The display of eight clay warrior figures, two horses and 60 smaller objects has remained open but with a sign stating that its authenticity was in dispute.

The Shaanxi Province Cultural Heritage Bureau in Xi'an, home of the 2,200-year-old terracotta army, said it was "outraged" because it had not sent any original terracotta warriors to Germany recently.

"All the items on show in Hamburg are reproductions," the bureau said in a strongly worded statement on its Website (www.wenwu.gov.cn).

"We were completely unaware of the exhibition.
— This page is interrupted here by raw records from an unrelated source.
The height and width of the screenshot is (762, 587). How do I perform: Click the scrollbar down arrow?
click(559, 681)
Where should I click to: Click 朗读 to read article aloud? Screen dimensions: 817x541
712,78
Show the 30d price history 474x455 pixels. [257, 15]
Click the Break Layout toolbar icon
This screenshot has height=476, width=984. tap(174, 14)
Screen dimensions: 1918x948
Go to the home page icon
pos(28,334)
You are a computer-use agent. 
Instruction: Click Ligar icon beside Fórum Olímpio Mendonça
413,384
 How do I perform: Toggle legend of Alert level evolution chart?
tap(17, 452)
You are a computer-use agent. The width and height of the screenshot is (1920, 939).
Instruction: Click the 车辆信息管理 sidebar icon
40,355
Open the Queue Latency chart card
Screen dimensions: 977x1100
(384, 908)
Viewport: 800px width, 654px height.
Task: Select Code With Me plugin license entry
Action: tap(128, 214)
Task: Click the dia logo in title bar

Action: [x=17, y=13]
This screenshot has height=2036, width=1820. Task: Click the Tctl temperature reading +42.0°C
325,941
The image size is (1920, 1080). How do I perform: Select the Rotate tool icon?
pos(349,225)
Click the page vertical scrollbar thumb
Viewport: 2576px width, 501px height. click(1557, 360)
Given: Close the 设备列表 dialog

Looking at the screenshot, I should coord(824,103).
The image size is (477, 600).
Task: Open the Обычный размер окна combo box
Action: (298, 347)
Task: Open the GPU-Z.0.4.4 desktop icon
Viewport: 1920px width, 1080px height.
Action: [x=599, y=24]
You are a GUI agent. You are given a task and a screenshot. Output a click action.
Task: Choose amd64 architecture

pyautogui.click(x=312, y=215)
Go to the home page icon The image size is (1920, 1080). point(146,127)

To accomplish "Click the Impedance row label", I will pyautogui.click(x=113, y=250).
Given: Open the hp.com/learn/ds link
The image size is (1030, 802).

It is a very serious act cheating the media and the public," the statement said, dismissing reports that the administration had been one of the sponsors.

The show should be closed immediately and the public told the truth to eliminate the "extremely negative impact" caused, it added.

"We will pursue legal action against anyone who uses reproductions as exhibits of Chinese artifacts."

Unearthed in 1974 by farmers digging a well, the Terracotta Army guarded the tomb of Qin Shihuang, China's first emperor who unified the country in 221 BC.

A Hamburg museum spokeswoman said on Tuesday that the museum believed the figures were real because they had asked their partner in the exhibition to provide artifacts reconstructed from pieces found at the site near Xi'an.

According to Reuters, a spokesman for the museum's partner, the Center of Chinese Art and Culture in Markkleeberg, said the figures had been obtained from public authorities, institutes and businesses in China. Their Chinese partners did not say the figures were real, he said.

The biggest current overseas loan of Chinese terracotta figures is on display at the British Museum in London. Its "First Emperor" exhibition contains 120 artifacts.

The terracotta army buried around the mausoleum of Qin Shihuang was one of the greatest archaeological finds of modern times.